■ TASK PROMPT
For every record that follows, transcribe the text exactly and leave any image out.

■ SOURCE DATA
• • •

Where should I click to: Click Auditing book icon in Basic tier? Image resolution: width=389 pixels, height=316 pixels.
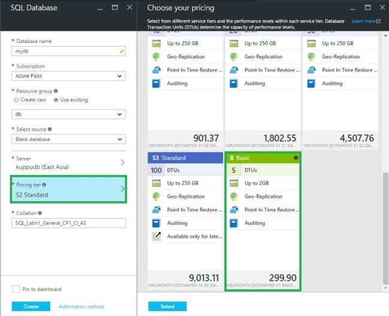235,223
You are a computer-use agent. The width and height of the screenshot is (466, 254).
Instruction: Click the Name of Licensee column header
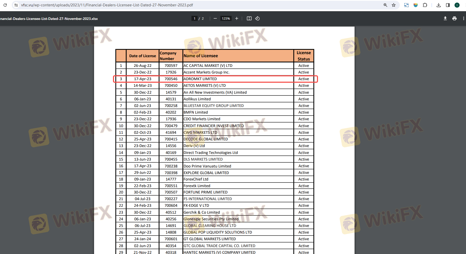tap(201, 56)

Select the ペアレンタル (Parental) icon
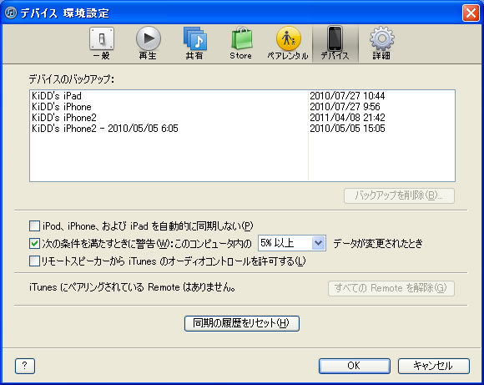pyautogui.click(x=288, y=39)
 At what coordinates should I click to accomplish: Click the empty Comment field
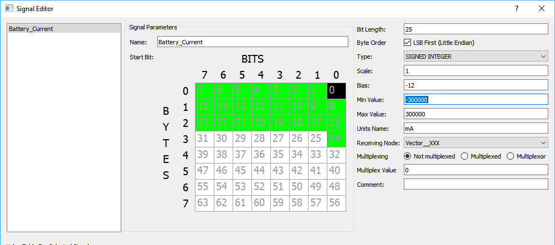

• • •

■ SOLUTION FOR THIS TASK
Where should I click to: Click Auditing book icon in Basic tier? Image resolution: width=389 pixels, height=316 pixels.
235,223
You are a computer-use agent. The width and height of the screenshot is (466, 254).
Instruction: Click the Name of Licensee column header
tap(201, 56)

Select the ペアレンタル (Parental) icon
pyautogui.click(x=288, y=39)
 At what coordinates should I click to accomplish: Click the empty Comment field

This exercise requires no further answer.